Weltdepression Während die Finanzexperten vor der kriselnden Weltkonjunktur warnen, versucht Schäuble partout das Problem wegzuschweigen. Ein schlechter Trick
Ausgabe 42/2014

So viel ist gewiss: Finanzminister Wolfgang Schäuble hat es nicht gefallen in Washington. Vor der Jahrestagung von Internationalem Währungsfonds und Weltbank am Wochenende hatten IWF-Ökonomen mit ihrem World Economic Outlook vor einer Weltdepression gewarnt und einen Politikwechsel angemahnt. Höchste Eisenbahn sei es, um mit öffentlichen Investitionen gegenzusteuern. Da sich solche Programme kurz- wie mittelfristig mehr als bezahlt machten, könnten sie auch durch Schulden finanziert werden. Mit Geldpolitik allein sei der Weltökonomie nicht mehr beizukommen. IWF-Direktorin Christine Lagarde stieß ins gleiche Horn. Bitte kein Schönreden mehr, die – vornehm ausgedrückt – „Wachstumsschwäche“ sei unübersehbar. Der IWF habe Prognosen für die Weltwirtschaft nicht grundlos nach unten korrigiert, das eigentliche Sorgenkind sei die Eurozone.

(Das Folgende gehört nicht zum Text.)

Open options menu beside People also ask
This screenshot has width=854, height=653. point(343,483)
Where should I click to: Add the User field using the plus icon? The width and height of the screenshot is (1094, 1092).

Lagarde hat recht, denn Frankreich und Italien sacken weiter ab, andere Euroländer wie Finnland und die Niederlande krebsen durch die Deflationsfalle. Jetzt wartet alles gespannt auf die Zahlen des dritten Quartals und die Tricks, die Deutschland aus der Kiste holt, um nur nicht zugeben zu müssen, dass eine globale Depression auch die Exportnation par excellence einholt. Das kann schon deshalb nicht ausbleiben, weil China ein überbordendes Wachstum mit Erfolg drosselt, dazu Schwellenländer wie Brasilien und Indien eine Konjunkturflaute durchlaufen – weit und breit keine Wachstumslokomotiven in Sicht.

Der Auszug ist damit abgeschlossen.